In the future, consumers will be able to outsource their unexciting purchases to bots (Photo: Luke Sharrett/Bloomberg)© 2019 BLOOMBERG FINANCE LP

“It puts pressure on retailers and brands,” explained Kristina Rogers, EY global consumer leader. “There are so many fast-moving consumer goods companies that are at risk of their brands becoming irrelevant.”

As chore-focused shopping is ceded to bots or an A.I. assistant, retailers need to think realistically about which of their products will end up being bought by automation, and to seriously consider where to focus their efforts and investment.

“Retailers do have to come to grips with where they see themselves on the spectrum of transactional buying or shopping and where they want to be on that spectrum,” explained Rogers.

Is there a future for traditional shopping?

There will still be a place for traditional shopping — shopping as we know it won’t just disappear.

But consumer standards for it will be raised.

Because it will be so easy to use bots for purchases perceived as boring, retailers will need to work harder to keep their customers engaged with and passionate about their products or risk falling into the transactional buying category.

Whether in-store or online, retailers will have to focus on the experience they’re giving consumers.

They’ll need to think long and hard about which product categories work best for the new way of shopping, focus on creating an engaging store environment and forming deep relationships with customers.

How can retailers engage shoppers?

To truly engage their customers, shops need to do some soul-searching.

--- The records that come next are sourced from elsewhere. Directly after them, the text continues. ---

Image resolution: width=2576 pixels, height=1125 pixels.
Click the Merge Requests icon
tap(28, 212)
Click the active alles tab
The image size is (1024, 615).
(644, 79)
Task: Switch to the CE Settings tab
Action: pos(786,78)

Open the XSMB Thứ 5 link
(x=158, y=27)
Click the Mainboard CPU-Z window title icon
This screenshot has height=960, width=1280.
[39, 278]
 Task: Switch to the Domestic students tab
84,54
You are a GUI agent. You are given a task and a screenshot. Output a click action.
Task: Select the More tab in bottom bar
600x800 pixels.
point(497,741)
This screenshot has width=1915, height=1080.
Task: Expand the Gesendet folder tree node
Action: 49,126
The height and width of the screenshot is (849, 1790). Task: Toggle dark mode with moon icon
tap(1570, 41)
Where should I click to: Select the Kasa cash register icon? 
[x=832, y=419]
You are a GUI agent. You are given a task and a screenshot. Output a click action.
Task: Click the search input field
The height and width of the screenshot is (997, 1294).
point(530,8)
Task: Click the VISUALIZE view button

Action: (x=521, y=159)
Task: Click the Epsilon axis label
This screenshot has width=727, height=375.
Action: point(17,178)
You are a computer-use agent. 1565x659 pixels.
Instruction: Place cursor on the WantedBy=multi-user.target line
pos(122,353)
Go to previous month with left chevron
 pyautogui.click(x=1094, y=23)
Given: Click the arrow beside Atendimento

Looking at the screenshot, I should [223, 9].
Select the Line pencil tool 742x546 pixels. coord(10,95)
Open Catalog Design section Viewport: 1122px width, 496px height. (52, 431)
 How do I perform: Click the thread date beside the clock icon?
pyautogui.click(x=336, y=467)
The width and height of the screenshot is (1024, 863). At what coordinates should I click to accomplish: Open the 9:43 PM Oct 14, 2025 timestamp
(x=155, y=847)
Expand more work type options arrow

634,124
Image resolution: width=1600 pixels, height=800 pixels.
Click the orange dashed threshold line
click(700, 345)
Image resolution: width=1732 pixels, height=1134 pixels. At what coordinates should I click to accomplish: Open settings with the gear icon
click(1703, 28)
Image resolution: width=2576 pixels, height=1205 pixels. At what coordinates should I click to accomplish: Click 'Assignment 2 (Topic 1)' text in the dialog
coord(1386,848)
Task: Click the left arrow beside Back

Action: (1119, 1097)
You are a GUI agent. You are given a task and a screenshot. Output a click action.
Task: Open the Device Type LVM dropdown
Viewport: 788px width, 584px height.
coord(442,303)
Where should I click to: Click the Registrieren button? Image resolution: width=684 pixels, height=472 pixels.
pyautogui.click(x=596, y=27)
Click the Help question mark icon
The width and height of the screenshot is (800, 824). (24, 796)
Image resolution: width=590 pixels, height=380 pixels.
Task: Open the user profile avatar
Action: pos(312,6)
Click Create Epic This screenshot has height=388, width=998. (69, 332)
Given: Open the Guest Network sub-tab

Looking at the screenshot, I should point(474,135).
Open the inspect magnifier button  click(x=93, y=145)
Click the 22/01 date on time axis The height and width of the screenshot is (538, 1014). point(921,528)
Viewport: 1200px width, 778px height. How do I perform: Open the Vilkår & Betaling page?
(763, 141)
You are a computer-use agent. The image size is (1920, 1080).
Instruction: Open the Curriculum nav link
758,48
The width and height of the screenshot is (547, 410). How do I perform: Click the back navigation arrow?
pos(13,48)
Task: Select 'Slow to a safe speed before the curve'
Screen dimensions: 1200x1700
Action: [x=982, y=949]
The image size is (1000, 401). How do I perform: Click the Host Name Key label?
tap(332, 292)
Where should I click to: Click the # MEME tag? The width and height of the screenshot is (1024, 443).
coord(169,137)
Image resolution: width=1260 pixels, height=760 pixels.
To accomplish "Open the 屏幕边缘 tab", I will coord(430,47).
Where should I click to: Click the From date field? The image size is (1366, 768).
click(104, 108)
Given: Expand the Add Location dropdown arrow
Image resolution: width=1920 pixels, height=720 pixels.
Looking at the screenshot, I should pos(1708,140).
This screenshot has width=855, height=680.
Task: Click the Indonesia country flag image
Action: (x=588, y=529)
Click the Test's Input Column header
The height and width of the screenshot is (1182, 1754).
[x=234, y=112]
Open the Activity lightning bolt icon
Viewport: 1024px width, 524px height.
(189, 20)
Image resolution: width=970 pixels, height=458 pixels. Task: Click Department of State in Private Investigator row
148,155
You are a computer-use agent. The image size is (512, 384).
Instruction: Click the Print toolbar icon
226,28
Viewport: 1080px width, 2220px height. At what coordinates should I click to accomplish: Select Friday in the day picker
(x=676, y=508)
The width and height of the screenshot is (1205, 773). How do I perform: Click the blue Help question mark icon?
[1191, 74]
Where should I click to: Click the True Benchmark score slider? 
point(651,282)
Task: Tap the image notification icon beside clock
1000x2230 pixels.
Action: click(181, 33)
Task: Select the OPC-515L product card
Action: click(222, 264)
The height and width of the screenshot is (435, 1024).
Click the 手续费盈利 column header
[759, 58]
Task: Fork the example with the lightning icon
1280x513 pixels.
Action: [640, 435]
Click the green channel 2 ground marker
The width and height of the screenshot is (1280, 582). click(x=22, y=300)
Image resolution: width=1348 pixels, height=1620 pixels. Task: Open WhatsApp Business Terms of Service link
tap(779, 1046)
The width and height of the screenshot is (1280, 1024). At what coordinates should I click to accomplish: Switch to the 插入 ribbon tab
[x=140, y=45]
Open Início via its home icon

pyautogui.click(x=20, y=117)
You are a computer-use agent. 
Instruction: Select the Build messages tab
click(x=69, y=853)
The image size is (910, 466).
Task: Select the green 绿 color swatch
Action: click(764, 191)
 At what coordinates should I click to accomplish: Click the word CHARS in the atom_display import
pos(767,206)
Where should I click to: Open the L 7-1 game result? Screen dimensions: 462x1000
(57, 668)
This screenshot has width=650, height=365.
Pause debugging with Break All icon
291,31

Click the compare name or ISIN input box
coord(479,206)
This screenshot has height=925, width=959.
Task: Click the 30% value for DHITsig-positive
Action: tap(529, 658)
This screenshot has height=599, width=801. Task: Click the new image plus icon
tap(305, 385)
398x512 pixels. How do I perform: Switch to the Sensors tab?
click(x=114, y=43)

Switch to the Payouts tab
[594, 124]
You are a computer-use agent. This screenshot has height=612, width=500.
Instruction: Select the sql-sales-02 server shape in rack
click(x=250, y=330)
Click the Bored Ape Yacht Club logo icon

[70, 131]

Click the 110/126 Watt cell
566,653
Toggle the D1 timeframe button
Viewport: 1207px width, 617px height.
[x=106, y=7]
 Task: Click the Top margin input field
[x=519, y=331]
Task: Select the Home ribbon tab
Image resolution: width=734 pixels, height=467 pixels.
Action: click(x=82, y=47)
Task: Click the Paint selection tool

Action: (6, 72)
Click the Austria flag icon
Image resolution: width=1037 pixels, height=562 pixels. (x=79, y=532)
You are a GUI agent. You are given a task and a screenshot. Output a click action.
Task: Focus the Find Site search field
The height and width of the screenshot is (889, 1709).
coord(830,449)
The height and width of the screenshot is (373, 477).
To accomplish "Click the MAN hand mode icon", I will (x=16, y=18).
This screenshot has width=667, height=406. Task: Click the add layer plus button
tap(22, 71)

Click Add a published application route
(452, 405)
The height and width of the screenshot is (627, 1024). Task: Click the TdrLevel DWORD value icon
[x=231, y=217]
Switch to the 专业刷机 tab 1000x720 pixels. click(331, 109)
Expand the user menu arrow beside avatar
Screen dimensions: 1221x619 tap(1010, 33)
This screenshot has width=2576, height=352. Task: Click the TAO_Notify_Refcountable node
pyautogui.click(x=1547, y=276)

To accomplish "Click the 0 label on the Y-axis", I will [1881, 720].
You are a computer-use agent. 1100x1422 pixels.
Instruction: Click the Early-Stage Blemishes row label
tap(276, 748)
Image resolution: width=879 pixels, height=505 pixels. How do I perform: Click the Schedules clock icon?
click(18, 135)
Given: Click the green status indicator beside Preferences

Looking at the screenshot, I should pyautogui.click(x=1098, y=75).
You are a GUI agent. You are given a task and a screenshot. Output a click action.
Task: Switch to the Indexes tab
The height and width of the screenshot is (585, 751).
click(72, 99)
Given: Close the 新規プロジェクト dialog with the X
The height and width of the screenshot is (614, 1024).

“Retailers will have to understand their purpose, and why somebody is in their stores,” said Rogers, EY’s global consumer leader.

Retailers will need to understand their purpose, says Kristina Rogers, EY global consumer leader(PHOTO: EY/KRISTINA ROGERS)

There’s a lot of work to be done now by retailers to ensure their offering is up to scratch.

“The online-offline experience has to be completely nailed down because the consumer is everywhere,” Rogers explained. “You need to understand where the consumer is dipping in and out – in these so-called ‘micro-moments’ – and retailers do not have a good handle on that yet.”

Because consumers make purchasing decisions in a matter of seconds, EY recommends that businesses customize and adapt what products they offer, when and at what price they offer them.

Making shops a space where consumers can interact with brands is also one way to keep them engaged.

“Retailers will have to get creative about what their store looks like – it could be more gamified,” Rogers said, as consumers are now so used to interactive environments.

Experimenting with other new technologies will also attract higher footfall: brands from Nike to Ikea are introducing 3D printing in stores, jumping on the demand for personalization.

Can retailers survive the shift in shopping habits?

Although retail will continue to be a competitive industry, the new challenge of bot buying and automation shouldn’t scare retailers who are determined to succeed.

“Companies need to understand the big technological shifts and consumer trends that stand to radically transform their industry and business,” Rogers said. “It’s vital that businesses grasp the fundamentally different expectations, wants and needs of the future consumer.”

The landscape of shopping may change, but as always, retailers who work hard to adapt and listen carefully to their customers need not worry.